I think providers are (perceived as) something that is closer to
infrastructure than resource classes. So possibly different people will
care about the two sets, the developer of resource classes possibly just
wants the environment of providers to be stable during their
development. For them an additional or missing resource class is an
easily identifiable problem, but an accidental Provider might have a
similar effect as an unconsciously installed browser plugin.

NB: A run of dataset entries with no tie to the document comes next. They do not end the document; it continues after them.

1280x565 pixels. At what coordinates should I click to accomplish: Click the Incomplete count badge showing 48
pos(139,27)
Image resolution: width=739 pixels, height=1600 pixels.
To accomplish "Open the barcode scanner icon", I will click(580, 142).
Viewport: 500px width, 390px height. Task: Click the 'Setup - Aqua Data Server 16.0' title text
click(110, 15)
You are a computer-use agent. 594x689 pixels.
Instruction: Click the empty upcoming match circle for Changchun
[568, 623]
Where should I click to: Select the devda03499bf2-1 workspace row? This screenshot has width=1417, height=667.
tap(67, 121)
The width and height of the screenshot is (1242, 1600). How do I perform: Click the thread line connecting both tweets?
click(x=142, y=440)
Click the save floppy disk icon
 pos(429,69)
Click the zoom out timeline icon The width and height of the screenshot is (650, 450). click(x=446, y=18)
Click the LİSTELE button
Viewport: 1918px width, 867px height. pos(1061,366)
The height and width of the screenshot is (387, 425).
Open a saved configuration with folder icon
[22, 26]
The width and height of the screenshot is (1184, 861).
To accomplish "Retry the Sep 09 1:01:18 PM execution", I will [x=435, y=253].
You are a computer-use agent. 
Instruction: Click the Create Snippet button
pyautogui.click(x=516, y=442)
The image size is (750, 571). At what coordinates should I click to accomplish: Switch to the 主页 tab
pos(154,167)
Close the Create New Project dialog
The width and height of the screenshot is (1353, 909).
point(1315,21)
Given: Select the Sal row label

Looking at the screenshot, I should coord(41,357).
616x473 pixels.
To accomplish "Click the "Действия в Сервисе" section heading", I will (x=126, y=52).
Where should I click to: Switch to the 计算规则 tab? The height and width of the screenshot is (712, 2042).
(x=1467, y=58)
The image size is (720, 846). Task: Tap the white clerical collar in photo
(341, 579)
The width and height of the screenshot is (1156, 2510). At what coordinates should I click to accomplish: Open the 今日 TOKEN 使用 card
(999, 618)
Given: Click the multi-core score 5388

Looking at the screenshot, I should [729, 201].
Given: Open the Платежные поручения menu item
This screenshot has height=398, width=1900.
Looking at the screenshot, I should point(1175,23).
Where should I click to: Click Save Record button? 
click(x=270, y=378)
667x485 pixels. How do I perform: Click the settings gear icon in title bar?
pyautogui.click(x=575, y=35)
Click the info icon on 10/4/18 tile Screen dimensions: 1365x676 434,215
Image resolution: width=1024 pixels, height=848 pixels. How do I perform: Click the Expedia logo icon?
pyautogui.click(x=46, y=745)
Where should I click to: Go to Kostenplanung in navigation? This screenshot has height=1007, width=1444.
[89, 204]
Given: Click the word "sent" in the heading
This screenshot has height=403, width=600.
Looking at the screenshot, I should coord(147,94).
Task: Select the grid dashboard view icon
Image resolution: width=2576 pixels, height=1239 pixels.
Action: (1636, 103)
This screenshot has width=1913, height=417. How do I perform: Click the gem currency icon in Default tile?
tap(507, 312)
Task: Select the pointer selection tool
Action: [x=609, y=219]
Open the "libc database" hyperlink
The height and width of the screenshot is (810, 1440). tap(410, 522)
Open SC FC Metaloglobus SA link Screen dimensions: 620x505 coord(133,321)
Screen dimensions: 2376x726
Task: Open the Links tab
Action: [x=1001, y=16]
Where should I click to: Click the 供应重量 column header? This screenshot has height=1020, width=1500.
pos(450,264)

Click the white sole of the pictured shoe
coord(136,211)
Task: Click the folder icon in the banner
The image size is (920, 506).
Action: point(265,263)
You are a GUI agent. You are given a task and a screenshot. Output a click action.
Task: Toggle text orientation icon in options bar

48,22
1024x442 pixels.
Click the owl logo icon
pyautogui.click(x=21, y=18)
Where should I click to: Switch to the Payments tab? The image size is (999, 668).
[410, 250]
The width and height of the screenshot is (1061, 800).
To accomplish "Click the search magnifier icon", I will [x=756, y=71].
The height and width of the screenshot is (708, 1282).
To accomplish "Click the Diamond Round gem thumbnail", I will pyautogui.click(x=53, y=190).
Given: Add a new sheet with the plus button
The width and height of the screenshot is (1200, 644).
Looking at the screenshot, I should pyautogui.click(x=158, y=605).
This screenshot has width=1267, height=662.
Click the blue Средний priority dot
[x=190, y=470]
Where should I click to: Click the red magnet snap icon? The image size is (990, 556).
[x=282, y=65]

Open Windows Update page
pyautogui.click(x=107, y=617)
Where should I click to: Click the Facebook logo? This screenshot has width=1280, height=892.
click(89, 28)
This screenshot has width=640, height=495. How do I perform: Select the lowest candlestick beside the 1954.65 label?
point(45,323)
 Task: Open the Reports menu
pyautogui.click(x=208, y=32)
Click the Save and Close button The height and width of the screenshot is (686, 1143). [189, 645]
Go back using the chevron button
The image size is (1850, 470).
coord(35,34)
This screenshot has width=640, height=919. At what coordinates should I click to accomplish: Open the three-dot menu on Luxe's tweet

>> Also, with the concept "you name the classes we'll find out what to
>> do with them" we have to expect complaints like "I put
>> net.sf.saxon.TransformerFactoryImpl on my class list, but my
>> application still gets the xalan TransformerFactory!", where does the
>> flexibility end?
>>
>
> The class "TransformerFactoryImpl" is not annotated with @Path or
> @Provider so it should be rejected preferably with some logged output
> saying why it was rejected. I think we can make the JavaDoc clear in
> this respect.
Its easy to annotate an javax.xml.transform.TransformerFactory subclass
with @Provider, but this is against the Javadoc for @Provider (unless
the class implements one of the interfaces) and against what
ApplicationConfig should be in my opinion: not a generic configuration
system based on a set of classes but an interface defining a jax-rs apps.